No matter if categorized with AC or MHS we saw a similar development in the postoperative bladder functional outcome after intervention.
The preoperative bladder situation was considered good with the AC=1 (n=9 of 56; 16,1%) or a MHS of 0 to 1 (n=17 of 56; 30,4%). The postoperative trend showed that 7 of 9 patients with an AC=1 (77,8%) worsened and only 2 (22,8%) did not change (Fig. 3.E, chi²-test, p<0,001). Concerning the MHS, 12 of 17 patients with a score of 0-1 points (70,6%) deteriorated while 2 (11,8%) stayed the same and 3 (17,6%) improved (Fig. 3.F, chi²-test, p<0,01).
Patients undergoing SSCU because of NOD benefit from surgery concerning the neuro-orthopedic outcome.
After investigating bladder function in patients with NOD as an indication, we asked how SSCU affected motor function. Since the development of NOD in spina bifida patients is a dynamic and progressive process, an unchanged neuro-orthopedic status over time after surgery can be considered a success.

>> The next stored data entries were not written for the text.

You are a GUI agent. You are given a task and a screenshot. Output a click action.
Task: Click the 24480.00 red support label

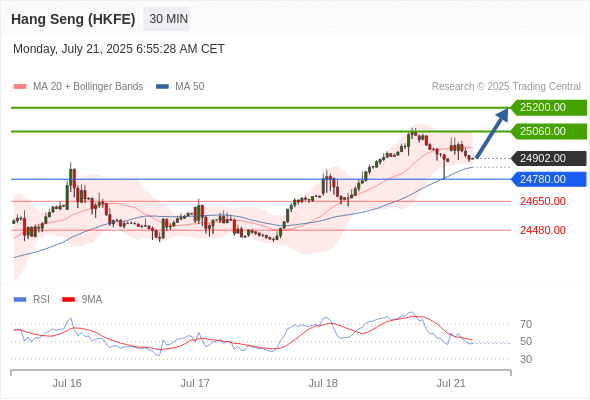point(543,230)
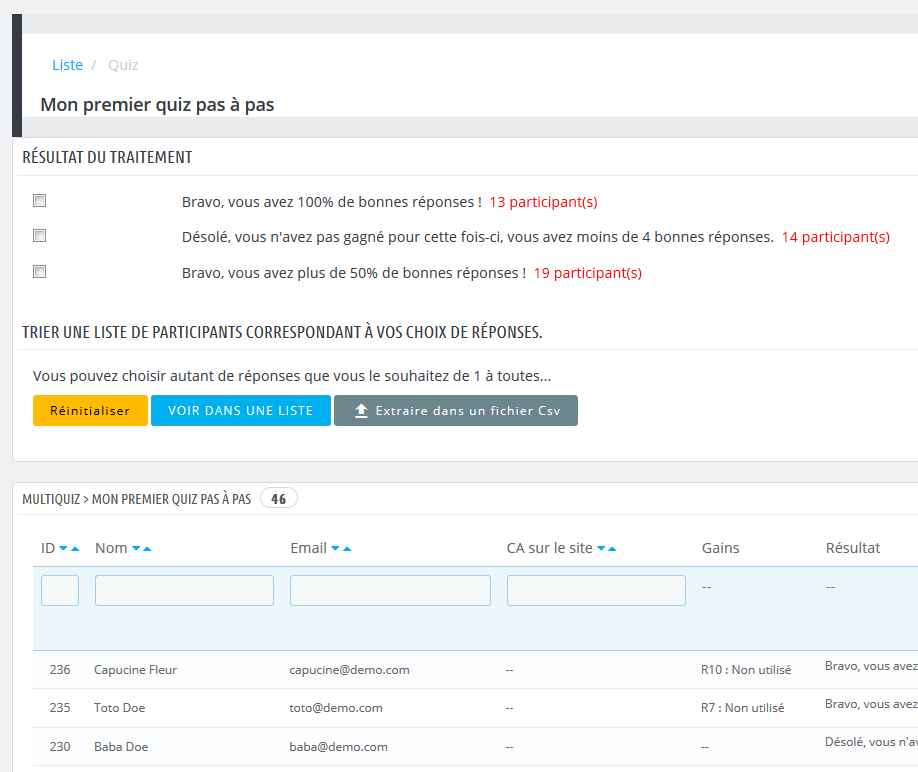Tick the 'Désolé, vous n'avez pas gagné' checkbox
918x772 pixels.
[x=40, y=236]
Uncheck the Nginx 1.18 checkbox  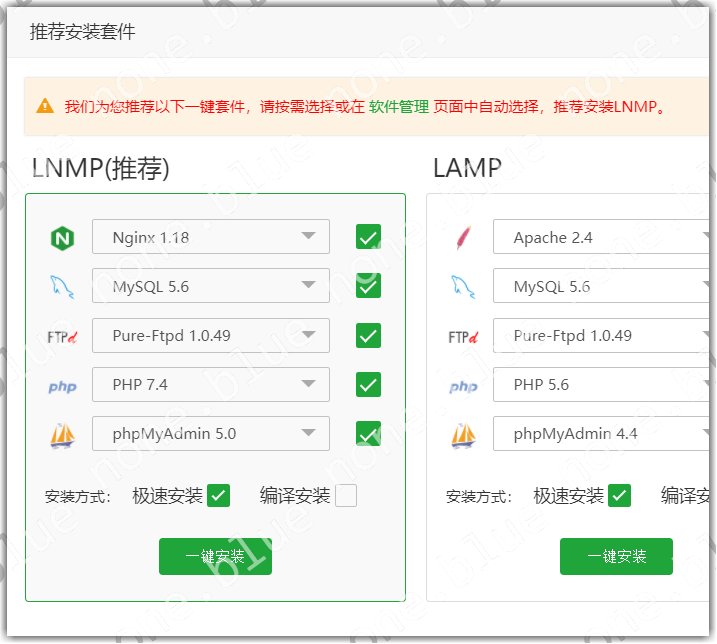368,237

In total only 8 of 56 (14,3%) had a worsened neuro-orthopedic outcome after surgery, the majority improved (n=23; 41,1%) or stayed identical (n=25; 44,6%) (Fig. 4A, chi²test, p<0.05). Of the 24 cases with NOD as indication, 22 (91,7%) had an unchanged (n=10; 41,7%) or improved (n=12; 50,0%), meaning positive neuro-orthopedic outcome, only 2 (8,3%) deteriorated (Fig. 4B, chi²-test; p<0,001). Therefore, SSCU delivers a notable benefit concerning the neuro-orthopedic outcome.